Since vaccination with FDA-approved HPV vaccines can reduce HPV infections and reduce the likelihood of ever getting cervical cancer, it is important to know if people and their physicians are using the vaccines. In 2014, results of the 2013 National Immunization Survey were announced. In adolescents and young adults ages 13 to 17, HPV vaccinations have now been given to 57 percent of girls and 35 percent of boys. This is an amazing medical accomplishment, but it still leaves room for improvement.

Here are my tips for you and your family.

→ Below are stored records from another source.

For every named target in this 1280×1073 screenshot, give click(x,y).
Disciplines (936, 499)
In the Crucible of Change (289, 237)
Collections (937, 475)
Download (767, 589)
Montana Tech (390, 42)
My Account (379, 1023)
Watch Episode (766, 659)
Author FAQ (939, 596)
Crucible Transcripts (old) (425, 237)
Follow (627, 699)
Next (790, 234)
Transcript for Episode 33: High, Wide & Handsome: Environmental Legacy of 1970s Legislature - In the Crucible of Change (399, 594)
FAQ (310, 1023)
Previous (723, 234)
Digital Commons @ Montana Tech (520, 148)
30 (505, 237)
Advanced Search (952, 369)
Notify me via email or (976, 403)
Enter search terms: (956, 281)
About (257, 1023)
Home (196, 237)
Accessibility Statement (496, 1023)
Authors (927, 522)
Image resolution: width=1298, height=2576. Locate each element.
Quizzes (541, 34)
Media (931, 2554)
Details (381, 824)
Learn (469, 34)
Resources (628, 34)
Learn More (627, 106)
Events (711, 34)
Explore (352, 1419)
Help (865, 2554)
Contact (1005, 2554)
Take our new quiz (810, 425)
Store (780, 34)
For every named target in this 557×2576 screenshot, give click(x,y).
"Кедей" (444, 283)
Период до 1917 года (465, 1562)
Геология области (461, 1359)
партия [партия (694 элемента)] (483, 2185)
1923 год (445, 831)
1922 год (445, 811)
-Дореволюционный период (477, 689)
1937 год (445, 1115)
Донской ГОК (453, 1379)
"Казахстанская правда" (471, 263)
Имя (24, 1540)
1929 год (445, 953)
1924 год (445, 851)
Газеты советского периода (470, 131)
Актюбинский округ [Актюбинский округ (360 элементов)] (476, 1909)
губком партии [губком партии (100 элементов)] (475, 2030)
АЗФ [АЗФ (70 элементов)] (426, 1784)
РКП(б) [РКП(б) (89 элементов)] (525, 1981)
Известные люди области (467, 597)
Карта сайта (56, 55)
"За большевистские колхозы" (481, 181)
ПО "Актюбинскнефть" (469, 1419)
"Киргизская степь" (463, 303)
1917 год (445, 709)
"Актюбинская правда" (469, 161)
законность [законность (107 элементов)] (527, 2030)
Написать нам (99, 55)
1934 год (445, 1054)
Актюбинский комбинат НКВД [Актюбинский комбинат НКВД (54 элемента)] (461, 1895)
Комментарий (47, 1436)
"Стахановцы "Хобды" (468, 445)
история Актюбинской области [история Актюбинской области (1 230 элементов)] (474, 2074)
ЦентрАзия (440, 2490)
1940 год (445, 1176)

• Get pap screening tests with HPV virus testing as well if you are a woman and sexually active. If you are getting older, discuss with your doctor when you can stop having pap testing. If any abnormalities are seen, discuss with your doctor how you are going to cure them. If your doctor is uncertain get a second opinion with another gynecologist or gynecological oncologist. Never let abnormalities fester and become invasive or advanced cancer.
• Encourage women in your family to get their screening tests for cervical cancer.
• Be certain that all adolescents and young adults in your family have had their HPV vaccinations. Called Gardasil and Cervarix, these two HPV vaccines are given as three shots over a period of six months to both females and males between the ages of 11 and 26. Over the age of 26, if someone still tests negative for HPV infection, they can still receive the vaccines.
• If someone is having a difficult time affording the HPV vaccines, the VFC program (Vaccines For Children) can help in reducing the costs so everyone regardless of financial status can get immunized.
• Remember, HPV can vaccines not only prevent cervical cancer, but also other HPV illnesses and cancers. These include cancers of the vagina and labia in women and penis in men (surgeries to cure these diseases are so damaging to tissues that they interfere with sexual function, and no one ever wants to have to undergo these operations), and head and neck cancers (such as tongue, throat, larynx and tonsil cancers). Even disfiguring genital warts (condyloma accuminata) can be prevented by HPV vaccines.
• Always discuss even the rare side effects of HPV or other vaccines with your doctor. Although previously some people feared neurological illnesses after HPV, this was found to be false. A recent 2015 article has shown that in 789,000 women vaccinated, neurological complications were no higher than in over 3 million women who had not had the HPV vaccine. These vaccines appear to be very safe and prevent mutilating and fatal cancers.

As I emphasize in my book Surviving American Medicine, preventing illness is important in avoiding poor quality of life and early death, and is better than trying to battle advanced cancer. Let January, Cervical Cancer Month, be a reminder for you to get vaccinated and screened.